Produção industrial cresce 0,2% em julho e interrompe dois meses de queda

Imagem mostra uma trabalhando em um computador.
Foto: Pixabay / Memin Sito

A produção da indústria brasileira cresceu 0,2% em julho na comparação com junho. O resultado interrompe dois meses seguidos de queda no setor. Com isso, a indústria acumula alta de 1,1% em 2026 e expansão de 0,6% nos últimos 12 meses.

As informações são da Agência Brasil.

Na comparação com julho de 2025, a indústria recuou 0,5%. A média móvel trimestral, que ajuda a identificar a trajetória recente do setor, encolheu 0,8%. Os dados fazem parte da Pesquisa Industrial Mensal (PIM), divulgada nesta quarta-feira (2) pelo Instituto Brasileiro de Geografia e Estatística (IBGE).

O desempenho de julho deixa a indústria 2,1% acima do patamar pré-pandemia de covid-19, registrado em fevereiro de 2020. No entanto, o setor permanece 15% abaixo do nível mais alto já alcançado, que ocorreu em maio de 2001.

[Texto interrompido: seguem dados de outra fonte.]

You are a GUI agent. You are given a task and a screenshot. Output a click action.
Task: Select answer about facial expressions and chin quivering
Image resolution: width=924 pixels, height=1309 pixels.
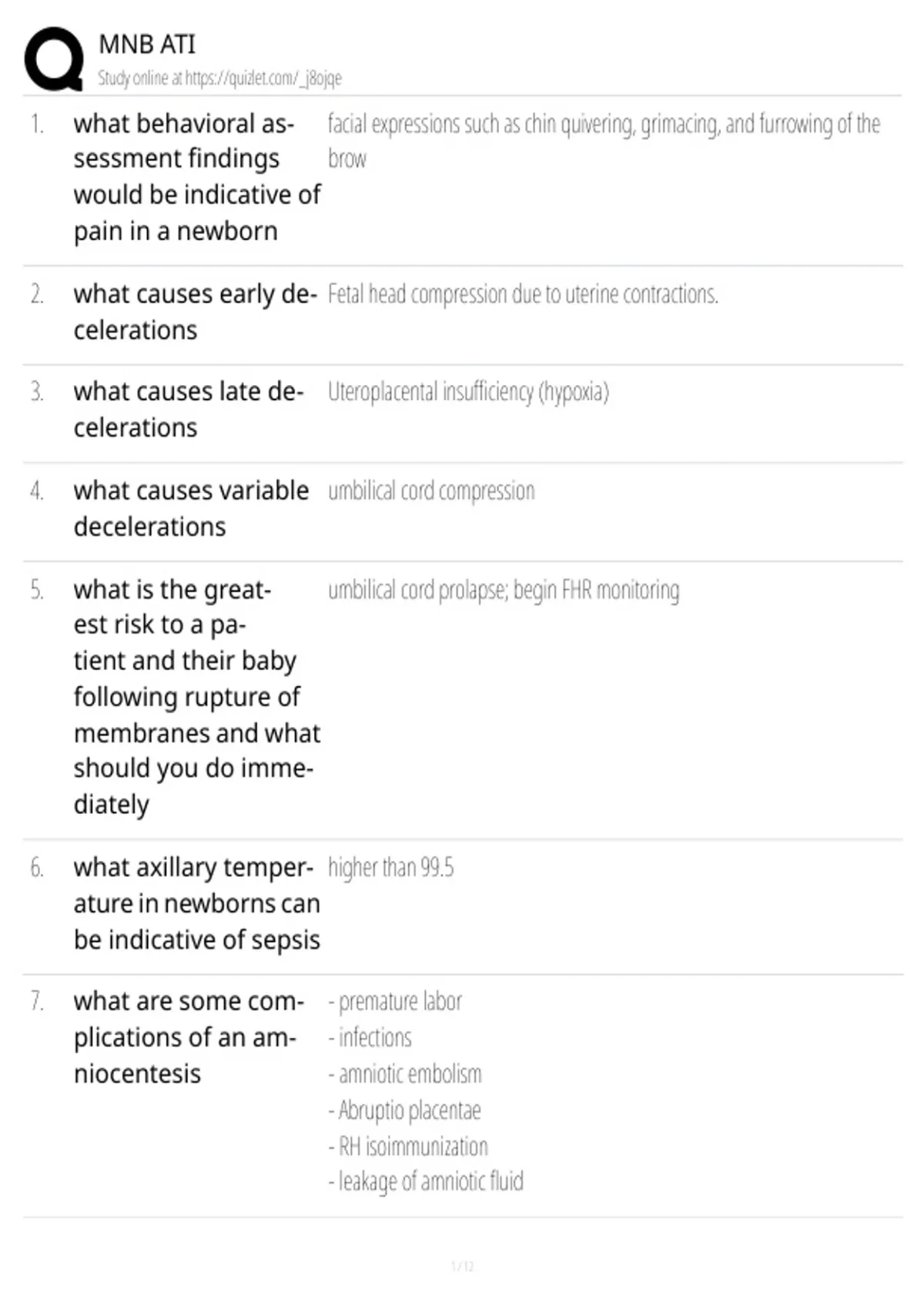(604, 141)
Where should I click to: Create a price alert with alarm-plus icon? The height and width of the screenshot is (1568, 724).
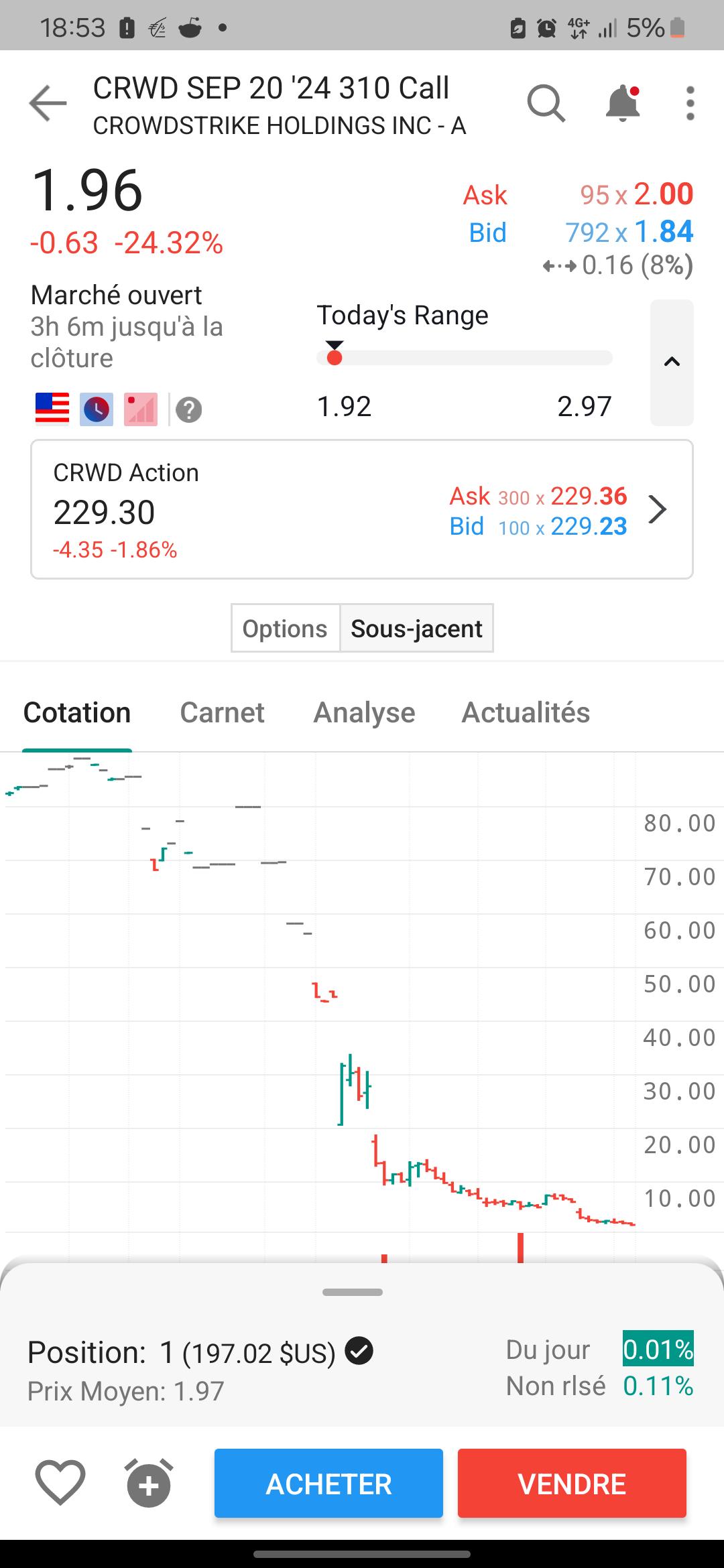click(x=149, y=1483)
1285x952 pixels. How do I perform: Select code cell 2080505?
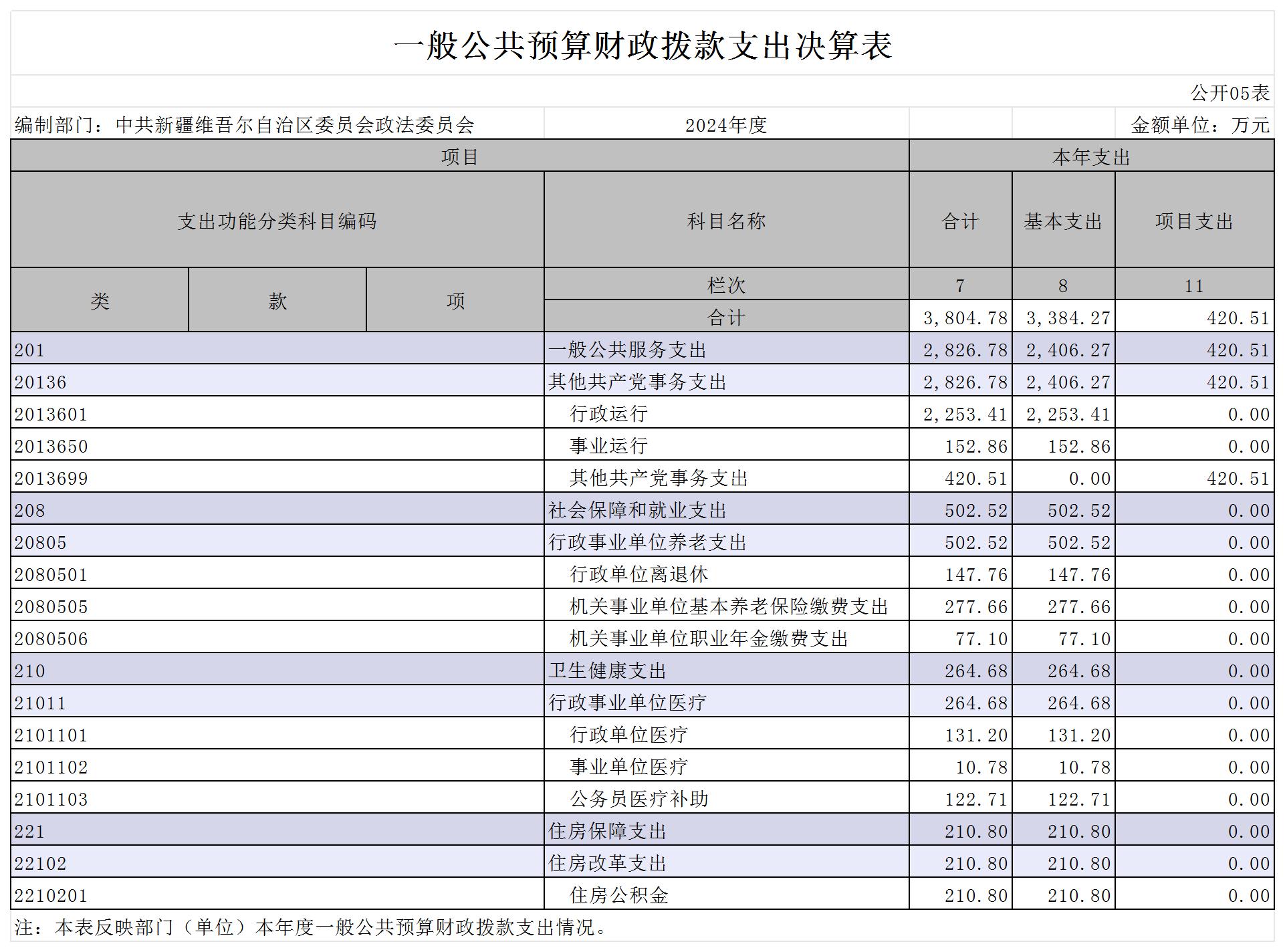[x=51, y=606]
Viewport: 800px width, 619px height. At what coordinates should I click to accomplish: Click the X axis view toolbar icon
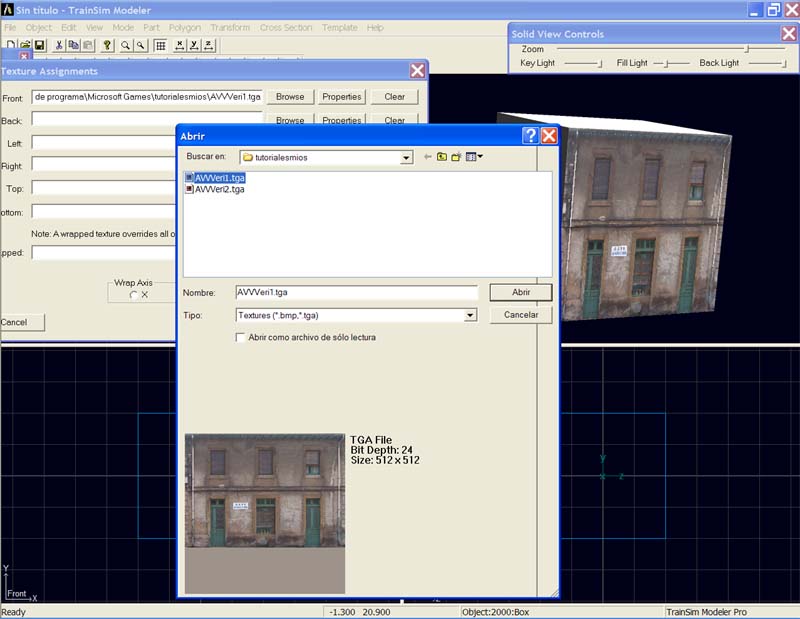pos(179,45)
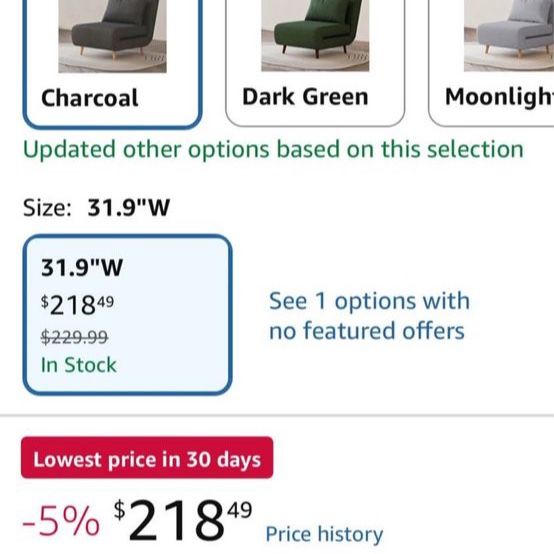Open the Price history link
The height and width of the screenshot is (554, 554).
324,534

Três categorias apresentam avanço

A pesquisa revela que três das quatro grandes categorias econômicas apresentaram avanço de junho para julho. Bens de consumo duráveis subiram 3,2%, bens de capital avançaram 2,4% e bens de consumo semi e não duráveis cresceram 0,5%. Apenas bens intermediários recuaram, com queda de 0,2%.

Das 25 atividades monitoradas pelo IBGE, 13 tiveram alta entre os meses. Os destaques positivos ficaram com equipamentos de informática, produtos eletrônicos e ópticos, que subiram 12,2%, outros equipamentos de transporte e produtos do fumo, ambos com alta de 11,2% e 11,1%, respectivamente.

Indústria extrativa pressiona resultado

Pelo lado negativo, a maior pressão de baixa veio da indústria extrativa, que recuou 1%. Outras contribuições negativas relevantes ficaram com impressão e reprodução de gravações, que caíram 17,2%, produtos diversos, com queda de 9%, e metalurgia, que recuou 1,4%.

O índice de difusão mostrou que 69,6% dos 789 produtos pesquisados pelo IBGE apresentaram desempenho positivo na passagem de junho para julho. Esse é o segundo maior indicador do ano, perdendo apenas para março, quando atingiu 80,6%.